10 December 2013

Missing the point of a handshake

Predictably enough, Republicans are up in arms because President Obama shook the hand of Raul Castro while attending a memorial event for Nelson Mandela in South Africa.  It's the usual complaint: Obama has somehow given extra prestige to a tyrant, if he hasn't also shown his true leftist leanings by greeting the Cuban leader. I'll concede the point that Castro, like his brother, is a tyrant -- or at the very least a dictator, since a distinction can be made. As Americans and as human beings, we should not like tyrants and ought to be wary around dictators. But let's remember the occasion. For starters, it was a memorial service, arguably an inappropriate occasion for the sort of snub Republicans would have preferred. More importantly, it was a memorial for Nelson Mandela. If Mandela was regarded before his death as the greatest man in the world, let's recall again that it was because he was seen as a peacemaker. At least metaphorically and most likely literally, he shook hands with the representatives of the apartheid regime in his own country, when he had more reason to snub them than a President of the United States has reason to snub one of the Castro brothers. But Mandela presumably was less interested in moral posturing than Americans in general and Republicans in particular. He had more practical and principled goals.

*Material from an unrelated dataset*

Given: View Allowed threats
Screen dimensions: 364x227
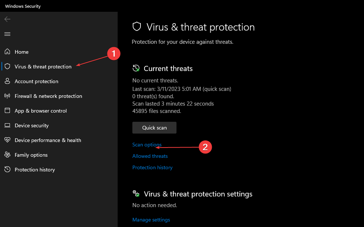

Republican protests over the Obama-Castro handshake may be meant as moral posturing, but only prove yet again how petty Republicans are.

3 comments:

Anonymous said...

Apparently Sen. Cruz claims that he "walked out" when Castro gave a speech. Not only are Repugnicans petty, they are immature. People like Cruz ought not be allowed to represent the United States at international events.

Samuel Wilson said...

Cruz's father emigrated from Cuba in 1957 after briefly fighting with Fidel Castro's forces against the Batista dictatorship, having decided that Fidel was too much a Commie for his taste. So Cruz doesn't really have firsthand family experience of oppression by a Castro government to excuse his conduct -- and obviously he missed the point of Nelson Mandela's career. Were he of political age back in the day, I'm sure he would have denounced Mandela as a Commie, too.

Anonymous said...

Too bad for him, not many people buy in to the "red scare" anymore.